<<<<
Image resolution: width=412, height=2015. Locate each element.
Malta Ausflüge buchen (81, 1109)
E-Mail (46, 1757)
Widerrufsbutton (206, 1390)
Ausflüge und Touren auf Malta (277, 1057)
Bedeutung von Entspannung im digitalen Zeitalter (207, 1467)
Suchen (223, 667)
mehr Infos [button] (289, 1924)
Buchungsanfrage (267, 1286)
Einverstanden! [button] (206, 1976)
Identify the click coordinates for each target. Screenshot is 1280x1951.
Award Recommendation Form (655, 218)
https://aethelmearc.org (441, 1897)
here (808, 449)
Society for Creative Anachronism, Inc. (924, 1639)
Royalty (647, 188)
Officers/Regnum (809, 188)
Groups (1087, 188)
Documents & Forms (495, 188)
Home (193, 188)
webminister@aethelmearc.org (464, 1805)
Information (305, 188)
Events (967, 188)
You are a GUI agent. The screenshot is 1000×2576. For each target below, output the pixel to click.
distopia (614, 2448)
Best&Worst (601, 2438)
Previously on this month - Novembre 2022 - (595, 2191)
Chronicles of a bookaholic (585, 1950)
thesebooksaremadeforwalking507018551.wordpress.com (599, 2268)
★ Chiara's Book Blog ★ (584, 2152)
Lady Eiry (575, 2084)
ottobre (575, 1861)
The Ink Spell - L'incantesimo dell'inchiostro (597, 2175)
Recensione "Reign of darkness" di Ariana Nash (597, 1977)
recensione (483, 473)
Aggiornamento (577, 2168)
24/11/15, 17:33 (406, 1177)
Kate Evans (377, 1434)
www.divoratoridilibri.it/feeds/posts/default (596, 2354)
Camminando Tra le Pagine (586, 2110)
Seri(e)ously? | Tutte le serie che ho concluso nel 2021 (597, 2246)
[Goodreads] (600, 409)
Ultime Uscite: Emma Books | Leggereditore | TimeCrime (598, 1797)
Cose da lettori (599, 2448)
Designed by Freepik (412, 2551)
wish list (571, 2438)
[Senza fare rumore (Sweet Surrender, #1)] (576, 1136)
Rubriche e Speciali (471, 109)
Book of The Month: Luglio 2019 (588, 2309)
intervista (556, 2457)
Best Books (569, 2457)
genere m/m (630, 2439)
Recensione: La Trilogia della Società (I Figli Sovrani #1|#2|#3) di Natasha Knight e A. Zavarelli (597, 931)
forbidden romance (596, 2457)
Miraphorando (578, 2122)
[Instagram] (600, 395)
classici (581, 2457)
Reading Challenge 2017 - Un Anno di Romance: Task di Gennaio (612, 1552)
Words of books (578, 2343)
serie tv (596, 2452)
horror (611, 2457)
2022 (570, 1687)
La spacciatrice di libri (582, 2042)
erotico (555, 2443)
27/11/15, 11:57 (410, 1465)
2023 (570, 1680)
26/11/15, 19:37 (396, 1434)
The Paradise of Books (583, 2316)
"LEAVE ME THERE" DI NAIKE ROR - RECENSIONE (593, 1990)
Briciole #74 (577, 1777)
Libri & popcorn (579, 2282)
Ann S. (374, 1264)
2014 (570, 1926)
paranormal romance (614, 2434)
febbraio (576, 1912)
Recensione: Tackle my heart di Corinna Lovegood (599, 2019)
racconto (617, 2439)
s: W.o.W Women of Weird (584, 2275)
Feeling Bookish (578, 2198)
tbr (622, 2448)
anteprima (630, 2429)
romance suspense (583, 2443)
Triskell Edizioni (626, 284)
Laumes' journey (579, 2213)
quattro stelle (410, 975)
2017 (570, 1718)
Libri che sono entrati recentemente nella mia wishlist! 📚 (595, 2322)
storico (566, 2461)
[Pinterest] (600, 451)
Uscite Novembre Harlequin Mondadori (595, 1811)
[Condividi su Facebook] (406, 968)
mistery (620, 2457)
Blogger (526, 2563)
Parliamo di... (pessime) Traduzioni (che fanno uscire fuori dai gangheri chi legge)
>>>>
In the listing above, please copy exactly the lines from the first through the one that contains "Identify the click", and no others.

### Expected output
Image resolution: width=412, height=2015. Locate each element.
Malta Ausflüge buchen (81, 1109)
E-Mail (46, 1757)
Widerrufsbutton (206, 1390)
Ausflüge und Touren auf Malta (277, 1057)
Bedeutung von Entspannung im digitalen Zeitalter (207, 1467)
Suchen (223, 667)
mehr Infos [button] (289, 1924)
Buchungsanfrage (267, 1286)
Einverstanden! [button] (206, 1976)
Identify the click coordinates for each target. Screenshot is 1280x1951.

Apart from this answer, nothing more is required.